For a start the Five Points and other classic Irish tenements are long gone. Nativist hordes could not have run the Irish out as efficiently as 2013 Manhattan rents would.
In the 14 years I have lived in New York City I have seen it increasingly become a refuge for the richest people in America, a kind of floating world or life raft insulated against the economic turmoil gripping the nation that it only lightly touches.
The brave new era of tall glass fronted buildings with doormen wearing grey suits and white gloves has arrived. Bad art fills the foyer of more and more prestigious high rise buildings, and the rich are literally moving up and up.
Think of them as modern castles. Think of those doormen as a growing army of guards to keep them safe.
And follow the money. Just a median Manhattan apartment will run you $820,555 now, up 5.9 percent from last year.
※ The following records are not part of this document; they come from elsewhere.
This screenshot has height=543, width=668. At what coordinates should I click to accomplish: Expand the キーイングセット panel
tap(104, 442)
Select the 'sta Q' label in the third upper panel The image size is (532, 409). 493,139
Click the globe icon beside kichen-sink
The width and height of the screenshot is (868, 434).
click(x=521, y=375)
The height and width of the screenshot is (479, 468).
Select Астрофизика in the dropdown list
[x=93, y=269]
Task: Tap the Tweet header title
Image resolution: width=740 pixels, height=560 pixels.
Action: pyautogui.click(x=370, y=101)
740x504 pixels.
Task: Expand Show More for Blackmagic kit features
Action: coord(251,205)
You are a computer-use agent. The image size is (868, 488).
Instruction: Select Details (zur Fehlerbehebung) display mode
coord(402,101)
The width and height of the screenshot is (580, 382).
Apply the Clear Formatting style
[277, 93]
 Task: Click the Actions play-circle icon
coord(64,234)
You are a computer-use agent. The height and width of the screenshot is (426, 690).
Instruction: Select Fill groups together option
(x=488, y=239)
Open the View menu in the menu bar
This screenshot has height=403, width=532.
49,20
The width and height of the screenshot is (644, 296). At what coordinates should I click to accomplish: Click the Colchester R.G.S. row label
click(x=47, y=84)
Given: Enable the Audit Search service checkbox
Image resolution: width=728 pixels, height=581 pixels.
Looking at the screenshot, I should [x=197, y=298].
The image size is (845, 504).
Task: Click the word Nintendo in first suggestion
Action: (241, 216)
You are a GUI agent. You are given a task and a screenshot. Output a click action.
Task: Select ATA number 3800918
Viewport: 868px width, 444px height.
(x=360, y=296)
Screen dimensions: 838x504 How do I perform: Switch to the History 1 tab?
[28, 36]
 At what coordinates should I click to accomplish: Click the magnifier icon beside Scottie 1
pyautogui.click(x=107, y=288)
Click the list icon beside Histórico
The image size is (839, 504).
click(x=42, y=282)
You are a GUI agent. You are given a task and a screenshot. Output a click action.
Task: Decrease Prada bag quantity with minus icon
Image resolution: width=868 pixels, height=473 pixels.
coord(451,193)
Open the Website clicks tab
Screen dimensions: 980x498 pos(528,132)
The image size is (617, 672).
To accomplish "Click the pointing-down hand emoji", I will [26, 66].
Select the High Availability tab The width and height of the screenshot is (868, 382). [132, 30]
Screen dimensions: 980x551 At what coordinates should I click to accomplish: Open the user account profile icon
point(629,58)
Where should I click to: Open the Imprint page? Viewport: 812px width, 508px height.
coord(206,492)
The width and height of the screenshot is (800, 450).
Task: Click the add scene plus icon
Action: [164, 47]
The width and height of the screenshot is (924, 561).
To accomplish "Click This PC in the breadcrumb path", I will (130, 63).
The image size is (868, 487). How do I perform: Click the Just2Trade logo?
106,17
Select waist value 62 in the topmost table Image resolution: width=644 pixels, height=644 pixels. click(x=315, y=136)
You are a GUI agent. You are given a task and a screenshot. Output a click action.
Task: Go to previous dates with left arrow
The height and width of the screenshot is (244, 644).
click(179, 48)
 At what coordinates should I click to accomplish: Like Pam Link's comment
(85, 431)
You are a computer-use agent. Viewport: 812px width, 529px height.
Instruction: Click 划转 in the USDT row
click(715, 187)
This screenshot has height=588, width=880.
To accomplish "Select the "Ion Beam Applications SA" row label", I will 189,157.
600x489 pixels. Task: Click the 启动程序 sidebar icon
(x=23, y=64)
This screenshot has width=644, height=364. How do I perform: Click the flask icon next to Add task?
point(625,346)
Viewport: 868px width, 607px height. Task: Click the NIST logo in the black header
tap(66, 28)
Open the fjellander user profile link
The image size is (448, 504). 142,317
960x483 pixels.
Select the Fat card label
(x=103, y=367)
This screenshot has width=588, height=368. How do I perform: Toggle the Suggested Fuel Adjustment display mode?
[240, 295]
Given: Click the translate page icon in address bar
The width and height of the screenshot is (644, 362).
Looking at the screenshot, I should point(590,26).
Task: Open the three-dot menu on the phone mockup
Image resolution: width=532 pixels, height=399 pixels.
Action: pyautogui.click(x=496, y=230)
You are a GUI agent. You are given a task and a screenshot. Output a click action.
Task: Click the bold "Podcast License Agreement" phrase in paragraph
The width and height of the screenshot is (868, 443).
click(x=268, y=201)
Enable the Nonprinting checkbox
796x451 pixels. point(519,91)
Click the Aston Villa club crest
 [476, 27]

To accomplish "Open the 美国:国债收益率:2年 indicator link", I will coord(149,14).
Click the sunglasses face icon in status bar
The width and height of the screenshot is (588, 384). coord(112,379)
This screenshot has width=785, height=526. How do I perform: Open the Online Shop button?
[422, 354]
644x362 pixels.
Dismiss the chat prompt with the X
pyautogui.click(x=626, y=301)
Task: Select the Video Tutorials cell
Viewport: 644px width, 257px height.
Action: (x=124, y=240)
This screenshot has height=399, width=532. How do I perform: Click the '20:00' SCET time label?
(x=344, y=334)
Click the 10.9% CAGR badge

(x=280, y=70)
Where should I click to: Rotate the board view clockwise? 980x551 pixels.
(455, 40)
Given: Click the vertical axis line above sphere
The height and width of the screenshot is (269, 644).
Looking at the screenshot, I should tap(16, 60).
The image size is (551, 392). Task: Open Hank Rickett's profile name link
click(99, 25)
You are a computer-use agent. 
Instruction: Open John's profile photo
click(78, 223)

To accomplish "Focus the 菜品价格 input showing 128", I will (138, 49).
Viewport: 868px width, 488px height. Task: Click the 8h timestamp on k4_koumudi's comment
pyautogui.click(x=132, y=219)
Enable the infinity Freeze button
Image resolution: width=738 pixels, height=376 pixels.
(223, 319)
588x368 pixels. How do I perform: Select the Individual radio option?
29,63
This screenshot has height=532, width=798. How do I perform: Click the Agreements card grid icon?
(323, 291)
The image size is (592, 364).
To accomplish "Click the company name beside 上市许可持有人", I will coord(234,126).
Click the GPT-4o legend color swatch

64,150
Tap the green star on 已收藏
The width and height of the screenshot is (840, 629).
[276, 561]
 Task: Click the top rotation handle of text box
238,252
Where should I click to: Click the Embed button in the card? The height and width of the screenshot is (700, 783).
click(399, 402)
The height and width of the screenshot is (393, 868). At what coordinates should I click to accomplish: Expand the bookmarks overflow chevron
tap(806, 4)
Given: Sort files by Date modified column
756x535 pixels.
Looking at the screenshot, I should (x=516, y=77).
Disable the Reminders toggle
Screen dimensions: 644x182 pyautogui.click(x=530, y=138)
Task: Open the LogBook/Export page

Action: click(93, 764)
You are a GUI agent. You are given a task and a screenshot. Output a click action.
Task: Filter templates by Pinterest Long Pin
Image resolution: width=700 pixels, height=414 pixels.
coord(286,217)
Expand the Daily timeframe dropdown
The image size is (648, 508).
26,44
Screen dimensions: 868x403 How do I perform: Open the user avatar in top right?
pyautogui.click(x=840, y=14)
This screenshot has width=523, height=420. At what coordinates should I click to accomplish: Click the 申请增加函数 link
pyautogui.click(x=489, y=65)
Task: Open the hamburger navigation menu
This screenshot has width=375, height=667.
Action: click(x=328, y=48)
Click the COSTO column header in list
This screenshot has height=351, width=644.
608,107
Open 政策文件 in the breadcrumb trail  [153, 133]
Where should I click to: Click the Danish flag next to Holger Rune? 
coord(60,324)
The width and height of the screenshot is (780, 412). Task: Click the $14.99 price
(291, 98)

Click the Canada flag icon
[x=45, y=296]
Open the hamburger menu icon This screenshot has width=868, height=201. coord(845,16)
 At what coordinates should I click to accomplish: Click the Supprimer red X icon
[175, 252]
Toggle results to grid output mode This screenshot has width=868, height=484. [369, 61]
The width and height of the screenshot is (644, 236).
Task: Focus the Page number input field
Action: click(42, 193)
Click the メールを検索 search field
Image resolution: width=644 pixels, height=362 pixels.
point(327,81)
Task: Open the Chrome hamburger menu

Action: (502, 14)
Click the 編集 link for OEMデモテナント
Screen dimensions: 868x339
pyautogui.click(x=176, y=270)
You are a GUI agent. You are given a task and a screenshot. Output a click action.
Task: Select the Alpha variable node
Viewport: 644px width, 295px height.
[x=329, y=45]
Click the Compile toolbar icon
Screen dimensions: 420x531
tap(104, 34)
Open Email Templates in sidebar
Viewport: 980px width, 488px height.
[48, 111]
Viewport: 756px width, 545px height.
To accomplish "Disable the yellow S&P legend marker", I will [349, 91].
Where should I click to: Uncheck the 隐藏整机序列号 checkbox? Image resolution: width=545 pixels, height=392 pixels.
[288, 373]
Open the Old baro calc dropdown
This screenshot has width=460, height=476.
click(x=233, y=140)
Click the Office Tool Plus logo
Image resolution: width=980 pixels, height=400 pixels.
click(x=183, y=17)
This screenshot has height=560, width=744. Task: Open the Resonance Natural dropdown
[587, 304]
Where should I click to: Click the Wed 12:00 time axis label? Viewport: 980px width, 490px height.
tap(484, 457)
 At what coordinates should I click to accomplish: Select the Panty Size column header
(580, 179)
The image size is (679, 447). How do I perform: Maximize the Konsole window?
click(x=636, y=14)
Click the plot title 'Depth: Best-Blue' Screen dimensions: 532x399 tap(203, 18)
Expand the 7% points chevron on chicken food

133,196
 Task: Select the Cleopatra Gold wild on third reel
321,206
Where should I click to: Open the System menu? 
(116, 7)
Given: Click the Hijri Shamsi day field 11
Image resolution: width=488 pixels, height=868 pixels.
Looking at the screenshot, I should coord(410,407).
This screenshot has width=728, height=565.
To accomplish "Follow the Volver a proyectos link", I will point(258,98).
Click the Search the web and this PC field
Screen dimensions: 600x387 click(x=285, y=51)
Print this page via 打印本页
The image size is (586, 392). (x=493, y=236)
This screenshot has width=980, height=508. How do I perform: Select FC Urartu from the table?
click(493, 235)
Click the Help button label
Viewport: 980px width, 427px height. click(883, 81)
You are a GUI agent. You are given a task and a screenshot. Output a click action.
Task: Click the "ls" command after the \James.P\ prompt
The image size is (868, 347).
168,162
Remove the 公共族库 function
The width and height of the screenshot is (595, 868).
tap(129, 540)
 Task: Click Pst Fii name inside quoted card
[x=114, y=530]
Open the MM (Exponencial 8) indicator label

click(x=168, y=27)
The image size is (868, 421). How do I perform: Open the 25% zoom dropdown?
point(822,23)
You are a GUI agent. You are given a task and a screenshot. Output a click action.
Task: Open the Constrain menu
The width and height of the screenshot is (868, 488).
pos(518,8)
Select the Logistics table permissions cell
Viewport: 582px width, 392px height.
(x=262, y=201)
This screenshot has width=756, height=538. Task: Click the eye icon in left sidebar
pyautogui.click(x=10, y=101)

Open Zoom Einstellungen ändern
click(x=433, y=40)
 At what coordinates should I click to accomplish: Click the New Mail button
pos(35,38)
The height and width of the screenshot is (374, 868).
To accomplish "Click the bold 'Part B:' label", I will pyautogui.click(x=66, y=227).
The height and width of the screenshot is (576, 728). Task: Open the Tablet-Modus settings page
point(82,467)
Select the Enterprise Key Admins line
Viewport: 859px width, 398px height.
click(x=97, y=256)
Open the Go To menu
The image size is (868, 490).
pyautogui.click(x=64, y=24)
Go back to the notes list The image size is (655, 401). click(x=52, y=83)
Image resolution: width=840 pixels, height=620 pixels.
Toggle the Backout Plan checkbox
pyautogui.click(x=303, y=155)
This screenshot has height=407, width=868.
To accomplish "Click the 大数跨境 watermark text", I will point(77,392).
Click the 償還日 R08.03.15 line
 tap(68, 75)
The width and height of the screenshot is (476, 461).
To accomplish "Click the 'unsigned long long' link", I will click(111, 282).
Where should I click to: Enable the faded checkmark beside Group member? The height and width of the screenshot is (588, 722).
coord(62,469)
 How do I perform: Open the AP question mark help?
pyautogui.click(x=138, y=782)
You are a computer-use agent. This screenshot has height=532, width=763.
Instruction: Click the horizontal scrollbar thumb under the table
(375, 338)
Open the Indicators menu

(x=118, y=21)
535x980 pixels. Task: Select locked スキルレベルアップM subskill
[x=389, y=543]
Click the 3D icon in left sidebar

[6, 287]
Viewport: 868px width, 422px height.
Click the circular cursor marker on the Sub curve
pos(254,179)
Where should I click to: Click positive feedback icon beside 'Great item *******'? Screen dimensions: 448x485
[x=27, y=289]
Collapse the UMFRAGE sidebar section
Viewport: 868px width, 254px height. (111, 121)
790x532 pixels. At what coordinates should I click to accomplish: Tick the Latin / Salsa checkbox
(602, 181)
For the superrich the demand is even tighter. A penthouse on West 57th Street sold for $90 million recently.
Desperate buyers, low interest rates and rising prices makes Manhattan the one place in America where prices continue to inflate beyond your wildest dreams. But people keep coming. The city's population rose by 2.2 percent last year, which means 161,000 new residents.
Prices and availability always favor the affluent and the market here is actually teeming with all-cash buyers, which means it’s getting more expensive for everyone in all the boroughs.
Our home grown rich must now compete with foreign investors (Europeans, Brazilians and the Chinese) as the old New York of bricks and mortar disappears under the glass and steel towers they now apparently favor.
Mayor Bloomberg has often spoken of Manhattan as a luxury product. The Anglo Irish would have agreed with him.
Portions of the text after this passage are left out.